For the streamline flow of an ideal liquid, the sum of the pressure energy per unit volume, potential energy per unit volume and kinetic energy per unit volume is always constant, whereas an ideal liquid is one which is incompressible and can flow from one place to another without friction.
Proof of Bernoulli’s Theorem :
Let us consider a tube XY through which a liquid is having streamline flow as shown in figure.
Let ` P_1 , P_2 ` = pressures at the sections A and B respectively,
` A _ 1, A _ 2 ` = areas of cross-section of tube at A and B respectively,
` h_1 , h _ 2 ` = heights of the cross-section A and B respectively.
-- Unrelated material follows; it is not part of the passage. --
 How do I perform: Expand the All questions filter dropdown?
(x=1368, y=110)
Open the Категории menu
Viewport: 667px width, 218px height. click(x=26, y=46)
As the liquid flows from A to B, ` P_1 gt P_2 `
Since the liquid is incompressible, when it flows from AB to ` A'B' ` (where ` AA' = Delta x _ 1 and BB' = Delta x _ 2 ) ` , Volume of the liquid between ` AA' ` = volume of the liquid between BB' ` = Delta V ` (say ) where
` Delta V = A_1 Delta x _ 1 = A _ 2 Delta x _ 2 `
Further, according to the equation of continuity, ` A _ 1 v _ 1 = A _ 2 v _ 2 , ` since ` A _ 2 lt A _ 1 , v _ 2 gt v_1 `
Thus, the velocity ` (v_2 ) ` at B is more than velocity ` (v_1 )` at A
Force acting on the liquid at the ` A = P_1 A _ 1 `
Work done by the pressure force ` P_1 A _ 1 ` in driving a volume ` Delta V ` through a distance `Delta x _1 `i.e.,
` W_1 = P_1 A _ 1 Delta x _1 = P_1 Delta V (as A_1 Delta x _ 1 = Delta V)`
Similarly, work done by the liquid in driving a volume ` Delta V ` through a distance ` Delta x _ 2` ,i.e.,
` W _2 = P_2 A _ 2 Delta x _ 2 = P _ 2 Delta V (as A _ 1 Delta x _ 2 = Delta V) `
Net work done by the pressure force in driving a volume ` Delta V ` of the liquid i.e.,
` Delta W = W _1 - W _ 2 = P _1 Delta V- P_2 Delta V " " `...(i) Let ` Delta m ` be the mass of the volume ` Delta v ` of the liquid.
since ` h_2 to h_1 ` increase in PE of the liquid , i.e, ` Delta U = (Delta m ) gh _ 2 - (Delta m) gh _1 " " ...(ii) `
Since ` v _ 2 gt v_1 ` , increase in KE of the liquid, i.e, ` Delta K = (1)/(2) (Delta m ) v _ 2 ^ 2 - (1)/(2) (Delta m ) v_1 ^ 2 " " `...(iii)
According to work - energy theorem , `" " Delta W = DeltaU + Delta K " " `...(iv)
From Equations (i), (ii), (iii) and (iv), we get ` P_1 Delta V - P_2 Delta V = ( Delta m ) gh_2 - (Delta m ) gh _1 + (1)/(2) (Delta m) v_2 ^ 2 - (1)/(2) (Delta m ) v_1 ^ 2 `
Dividing both sides by ` Delta V `, We get ` P_1 - P_2 = rho gh _ 2 - rho gh _ 1 + (1)/(2) rho v _ 2 ^ 2 - (1)/(2) rho v _ 1 ^2 `
where ` rho = Delta m// Delta V ` = density of the fluid . thus , ` P_1 + rho gh_1 + (1)/(2) rho v_1 ^ 2 = P_2 + rho gh _ 2 + (1)/(2) rho v _ 2 ^ 2 " " `...(v)
or P + ` rho gh + (1)/(2) rho v ^ 2 ` = constant. this is Bernoulli's theorem.